• [EXERCISE]: Copy all of the following material line for line, with no changes to any word, number, or punctuation mark.
■ ■ ■
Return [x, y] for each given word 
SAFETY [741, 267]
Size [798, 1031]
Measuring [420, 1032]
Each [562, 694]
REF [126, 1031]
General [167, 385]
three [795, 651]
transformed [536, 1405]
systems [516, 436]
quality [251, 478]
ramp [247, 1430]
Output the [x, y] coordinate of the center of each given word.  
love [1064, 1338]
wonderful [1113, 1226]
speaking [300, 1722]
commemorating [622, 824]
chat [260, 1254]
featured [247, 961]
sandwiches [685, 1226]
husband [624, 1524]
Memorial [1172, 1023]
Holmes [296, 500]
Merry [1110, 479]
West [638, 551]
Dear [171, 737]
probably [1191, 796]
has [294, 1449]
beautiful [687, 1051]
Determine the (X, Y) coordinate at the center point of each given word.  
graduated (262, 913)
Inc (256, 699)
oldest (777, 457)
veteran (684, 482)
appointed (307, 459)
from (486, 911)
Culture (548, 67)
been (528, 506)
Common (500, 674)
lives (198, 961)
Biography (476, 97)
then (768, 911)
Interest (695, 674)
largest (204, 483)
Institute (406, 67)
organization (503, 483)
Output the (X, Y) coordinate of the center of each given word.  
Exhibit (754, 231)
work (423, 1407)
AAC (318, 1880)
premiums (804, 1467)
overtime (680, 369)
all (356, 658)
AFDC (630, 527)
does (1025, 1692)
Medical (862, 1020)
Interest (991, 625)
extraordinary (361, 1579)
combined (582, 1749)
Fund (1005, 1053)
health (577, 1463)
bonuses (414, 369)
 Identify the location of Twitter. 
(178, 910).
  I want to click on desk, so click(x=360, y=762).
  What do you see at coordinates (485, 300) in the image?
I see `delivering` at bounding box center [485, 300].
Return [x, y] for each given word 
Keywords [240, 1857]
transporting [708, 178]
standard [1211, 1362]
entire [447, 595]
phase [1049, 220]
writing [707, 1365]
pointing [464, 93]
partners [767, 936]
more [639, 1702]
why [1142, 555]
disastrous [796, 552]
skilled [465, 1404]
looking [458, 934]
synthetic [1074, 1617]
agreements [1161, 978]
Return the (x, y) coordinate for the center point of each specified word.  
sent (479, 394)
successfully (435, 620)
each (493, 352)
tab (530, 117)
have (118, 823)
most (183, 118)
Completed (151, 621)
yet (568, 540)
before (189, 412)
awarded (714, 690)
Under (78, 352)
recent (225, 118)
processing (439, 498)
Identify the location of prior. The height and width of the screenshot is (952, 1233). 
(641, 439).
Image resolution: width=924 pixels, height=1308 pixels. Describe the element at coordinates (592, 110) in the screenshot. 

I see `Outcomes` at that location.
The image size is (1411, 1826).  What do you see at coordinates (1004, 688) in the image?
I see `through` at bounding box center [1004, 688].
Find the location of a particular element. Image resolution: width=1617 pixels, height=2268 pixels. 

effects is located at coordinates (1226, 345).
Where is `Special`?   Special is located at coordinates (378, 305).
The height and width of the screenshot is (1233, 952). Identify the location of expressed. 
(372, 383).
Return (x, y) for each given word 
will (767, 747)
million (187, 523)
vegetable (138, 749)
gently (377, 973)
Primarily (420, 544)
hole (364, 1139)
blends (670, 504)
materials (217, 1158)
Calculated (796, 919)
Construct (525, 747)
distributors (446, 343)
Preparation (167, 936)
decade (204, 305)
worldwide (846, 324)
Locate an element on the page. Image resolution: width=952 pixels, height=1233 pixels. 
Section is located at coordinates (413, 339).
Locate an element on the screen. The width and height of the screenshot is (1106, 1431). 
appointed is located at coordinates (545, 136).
■ ■ ■
• [WRITTEN ANSWER]:
Return [x, y] for each given word 
SAFETY [741, 267]
Size [798, 1031]
Measuring [420, 1032]
Each [562, 694]
REF [126, 1031]
General [167, 385]
three [795, 651]
transformed [536, 1405]
systems [516, 436]
quality [251, 478]
ramp [247, 1430]
Output the [x, y] coordinate of the center of each given word.  
love [1064, 1338]
wonderful [1113, 1226]
speaking [300, 1722]
commemorating [622, 824]
chat [260, 1254]
featured [247, 961]
sandwiches [685, 1226]
husband [624, 1524]
Memorial [1172, 1023]
Holmes [296, 500]
Merry [1110, 479]
West [638, 551]
Dear [171, 737]
probably [1191, 796]
has [294, 1449]
beautiful [687, 1051]
Determine the (X, Y) coordinate at the center point of each given word.  
graduated (262, 913)
Inc (256, 699)
oldest (777, 457)
veteran (684, 482)
appointed (307, 459)
from (486, 911)
Culture (548, 67)
been (528, 506)
Common (500, 674)
lives (198, 961)
Biography (476, 97)
then (768, 911)
Interest (695, 674)
largest (204, 483)
Institute (406, 67)
organization (503, 483)
Output the (X, Y) coordinate of the center of each given word.  
Exhibit (754, 231)
work (423, 1407)
AAC (318, 1880)
premiums (804, 1467)
overtime (680, 369)
all (356, 658)
AFDC (630, 527)
does (1025, 1692)
Medical (862, 1020)
Interest (991, 625)
extraordinary (361, 1579)
combined (582, 1749)
Fund (1005, 1053)
health (577, 1463)
bonuses (414, 369)
 Identify the location of Twitter. 
(178, 910).
  I want to click on desk, so click(x=360, y=762).
  What do you see at coordinates (485, 300) in the image?
I see `delivering` at bounding box center [485, 300].
Return [x, y] for each given word 
Keywords [240, 1857]
transporting [708, 178]
standard [1211, 1362]
entire [447, 595]
phase [1049, 220]
writing [707, 1365]
pointing [464, 93]
partners [767, 936]
more [639, 1702]
why [1142, 555]
disastrous [796, 552]
skilled [465, 1404]
looking [458, 934]
synthetic [1074, 1617]
agreements [1161, 978]
Return the (x, y) coordinate for the center point of each specified word.  
sent (479, 394)
successfully (435, 620)
each (493, 352)
tab (530, 117)
have (118, 823)
most (183, 118)
Completed (151, 621)
yet (568, 540)
before (189, 412)
awarded (714, 690)
Under (78, 352)
recent (225, 118)
processing (439, 498)
Identify the location of prior. The height and width of the screenshot is (952, 1233). 
(641, 439).
Image resolution: width=924 pixels, height=1308 pixels. Describe the element at coordinates (592, 110) in the screenshot. 

I see `Outcomes` at that location.
The image size is (1411, 1826).  What do you see at coordinates (1004, 688) in the image?
I see `through` at bounding box center [1004, 688].
Find the location of a particular element. Image resolution: width=1617 pixels, height=2268 pixels. 

effects is located at coordinates (1226, 345).
Where is `Special`?   Special is located at coordinates (378, 305).
The height and width of the screenshot is (1233, 952). Identify the location of expressed. 
(372, 383).
Return (x, y) for each given word 
will (767, 747)
million (187, 523)
vegetable (138, 749)
gently (377, 973)
Primarily (420, 544)
hole (364, 1139)
blends (670, 504)
materials (217, 1158)
Calculated (796, 919)
Construct (525, 747)
distributors (446, 343)
Preparation (167, 936)
decade (204, 305)
worldwide (846, 324)
Locate an element on the page. Image resolution: width=952 pixels, height=1233 pixels. 
Section is located at coordinates (413, 339).
Locate an element on the screen. The width and height of the screenshot is (1106, 1431). 
appointed is located at coordinates (545, 136).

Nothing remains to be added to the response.